The idea behind the support vector network was previously implemented for the restricted case where the training data can be separated without errors. Cortes et al. [35] extend the result to non-separable training data. High generalization ability of support vector networks utilizing polynomial input transformations is demonstrated. They also compare the performance of the support vector network to various classical learning algorithms that all took part in a benchmark study of optical character recognition. Joachims [36] explores the use of support vector machines (SVMs) for learning text classifiers from examples. It analyzes the particular properties of learning with text data and identifies why SVMs are appropriate for this task. Empirical results support the theoretical findings. SVMs achieve substantial improvements over the currently best performing methods and behave robustly over a variety of different learning tasks. Furthermore, they are fully automatic, eliminating the need for manual parameter tuning. LIBSVM is a library for SVMs. The goal is to help users to easily apply SVM to their applications. LIBSVM has gained wide popularity in machine learning and many other areas. Chang et al. [37] present all implementation details of LIBSVM. Issues such as solving SVM optimization problems, theoretical convergence, multiclass classification, probability estimates, and parameter selection are discussed in detail.

§ **Exercise A**:
In the excerpt on support vector machines, what kind of benchmark study did the classical learning algorithms take part in?

§ **Supplied data**:
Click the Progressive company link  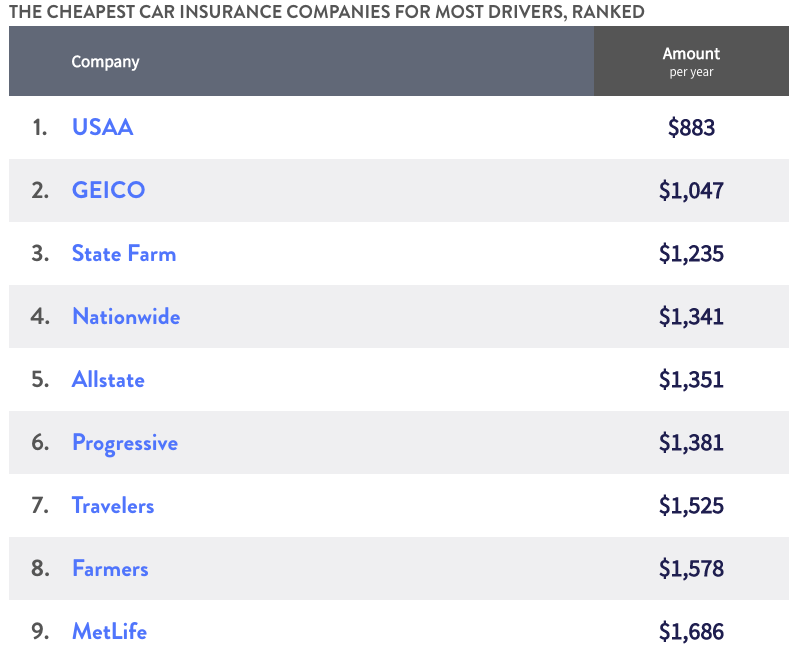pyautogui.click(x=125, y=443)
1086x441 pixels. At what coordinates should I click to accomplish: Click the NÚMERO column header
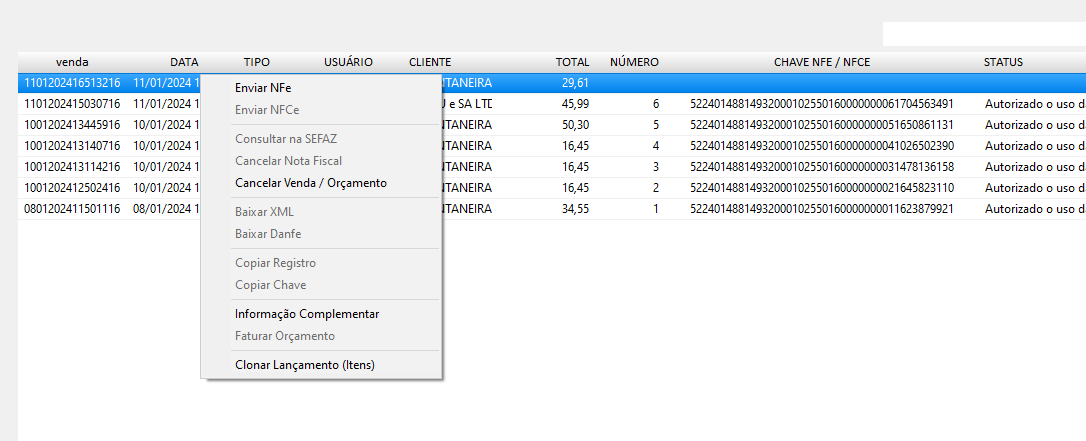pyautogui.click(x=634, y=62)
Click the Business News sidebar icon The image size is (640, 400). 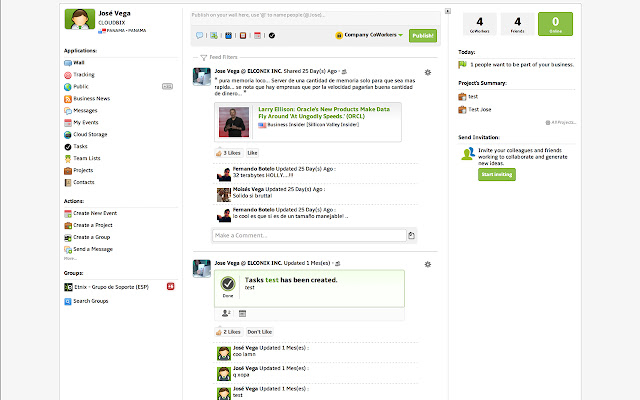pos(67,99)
...
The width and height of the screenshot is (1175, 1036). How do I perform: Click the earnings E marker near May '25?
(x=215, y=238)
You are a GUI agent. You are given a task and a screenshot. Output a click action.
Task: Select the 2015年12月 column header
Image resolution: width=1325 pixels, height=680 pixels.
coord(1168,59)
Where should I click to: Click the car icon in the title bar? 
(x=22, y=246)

§ **Exercise B**:
Select every line of the entries that contains the string "screenshot".

§ **Solution A**:
A benchmark study of optical character recognition.

§ **Solution B**:
The width and height of the screenshot is (1175, 1036). How do I perform: Click the earnings E marker near May '25?
You are a GUI agent. You are given a task and a screenshot. Output a click action.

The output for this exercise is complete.